■ EXCERPTED RECORDS:
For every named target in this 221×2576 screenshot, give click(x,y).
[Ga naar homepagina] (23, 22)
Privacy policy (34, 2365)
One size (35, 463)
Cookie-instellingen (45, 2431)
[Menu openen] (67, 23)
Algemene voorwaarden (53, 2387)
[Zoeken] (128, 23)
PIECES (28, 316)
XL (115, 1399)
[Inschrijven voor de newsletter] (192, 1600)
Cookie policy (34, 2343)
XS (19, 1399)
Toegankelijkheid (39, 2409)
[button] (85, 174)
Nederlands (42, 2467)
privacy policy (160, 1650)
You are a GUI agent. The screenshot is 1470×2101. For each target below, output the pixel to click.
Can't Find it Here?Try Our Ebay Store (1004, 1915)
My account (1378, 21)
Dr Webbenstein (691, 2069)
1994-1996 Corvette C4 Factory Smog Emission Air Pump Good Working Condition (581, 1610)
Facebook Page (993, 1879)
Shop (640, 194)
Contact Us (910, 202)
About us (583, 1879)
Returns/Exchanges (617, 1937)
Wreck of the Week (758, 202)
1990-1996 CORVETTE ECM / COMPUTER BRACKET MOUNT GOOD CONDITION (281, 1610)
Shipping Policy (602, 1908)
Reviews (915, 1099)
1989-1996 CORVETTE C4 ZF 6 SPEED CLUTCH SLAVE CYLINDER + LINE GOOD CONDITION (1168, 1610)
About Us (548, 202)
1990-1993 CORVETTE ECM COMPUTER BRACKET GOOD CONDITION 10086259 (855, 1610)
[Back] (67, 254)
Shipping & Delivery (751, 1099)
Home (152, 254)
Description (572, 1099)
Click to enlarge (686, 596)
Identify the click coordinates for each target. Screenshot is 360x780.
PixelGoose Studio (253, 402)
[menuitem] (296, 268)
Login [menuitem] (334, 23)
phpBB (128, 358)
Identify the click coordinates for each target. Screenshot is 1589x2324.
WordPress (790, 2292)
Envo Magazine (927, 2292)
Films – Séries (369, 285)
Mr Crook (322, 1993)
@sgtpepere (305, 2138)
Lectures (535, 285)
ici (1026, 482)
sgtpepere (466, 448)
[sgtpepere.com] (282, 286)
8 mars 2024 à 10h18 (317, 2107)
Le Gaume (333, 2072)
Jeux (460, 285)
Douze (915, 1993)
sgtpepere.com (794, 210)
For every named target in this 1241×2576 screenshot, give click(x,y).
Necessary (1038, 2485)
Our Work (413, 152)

■ EXERCISE PROMPT: All of the lines above are to be restated word for word.

■ WRITTEN ANSWER:
For every named target in this 221×2576 screenshot, give click(x,y).
[Ga naar homepagina] (23, 22)
Privacy policy (34, 2365)
One size (35, 463)
Cookie-instellingen (45, 2431)
[Menu openen] (67, 23)
Algemene voorwaarden (53, 2387)
[Zoeken] (128, 23)
PIECES (28, 316)
XL (115, 1399)
[Inschrijven voor de newsletter] (192, 1600)
Cookie policy (34, 2343)
XS (19, 1399)
Toegankelijkheid (39, 2409)
[button] (85, 174)
Nederlands (42, 2467)
privacy policy (160, 1650)
You are a GUI agent. The screenshot is 1470×2101. For each target below, output the pixel to click.
Can't Find it Here?Try Our Ebay Store (1004, 1915)
My account (1378, 21)
Dr Webbenstein (691, 2069)
1994-1996 Corvette C4 Factory Smog Emission Air Pump Good Working Condition (581, 1610)
Facebook Page (993, 1879)
Shop (640, 194)
Contact Us (910, 202)
About us (583, 1879)
Returns/Exchanges (617, 1937)
Wreck of the Week (758, 202)
1990-1996 CORVETTE ECM / COMPUTER BRACKET MOUNT GOOD CONDITION (281, 1610)
Shipping Policy (602, 1908)
Reviews (915, 1099)
1989-1996 CORVETTE C4 ZF 6 SPEED CLUTCH SLAVE CYLINDER + LINE GOOD CONDITION (1168, 1610)
About Us (548, 202)
1990-1993 CORVETTE ECM COMPUTER BRACKET GOOD CONDITION 10086259 (855, 1610)
[Back] (67, 254)
Shipping & Delivery (751, 1099)
Home (152, 254)
Description (572, 1099)
Click to enlarge (686, 596)
Identify the click coordinates for each target. Screenshot is 360x780.
PixelGoose Studio (253, 402)
[menuitem] (296, 268)
Login [menuitem] (334, 23)
phpBB (128, 358)
Identify the click coordinates for each target. Screenshot is 1589x2324.
WordPress (790, 2292)
Envo Magazine (927, 2292)
Films – Séries (369, 285)
Mr Crook (322, 1993)
@sgtpepere (305, 2138)
Lectures (535, 285)
ici (1026, 482)
sgtpepere (466, 448)
[sgtpepere.com] (282, 286)
8 mars 2024 à 10h18 (317, 2107)
Le Gaume (333, 2072)
Jeux (460, 285)
Douze (915, 1993)
sgtpepere.com (794, 210)
For every named target in this 1241×2576 screenshot, give click(x,y).
Necessary (1038, 2485)
Our Work (413, 152)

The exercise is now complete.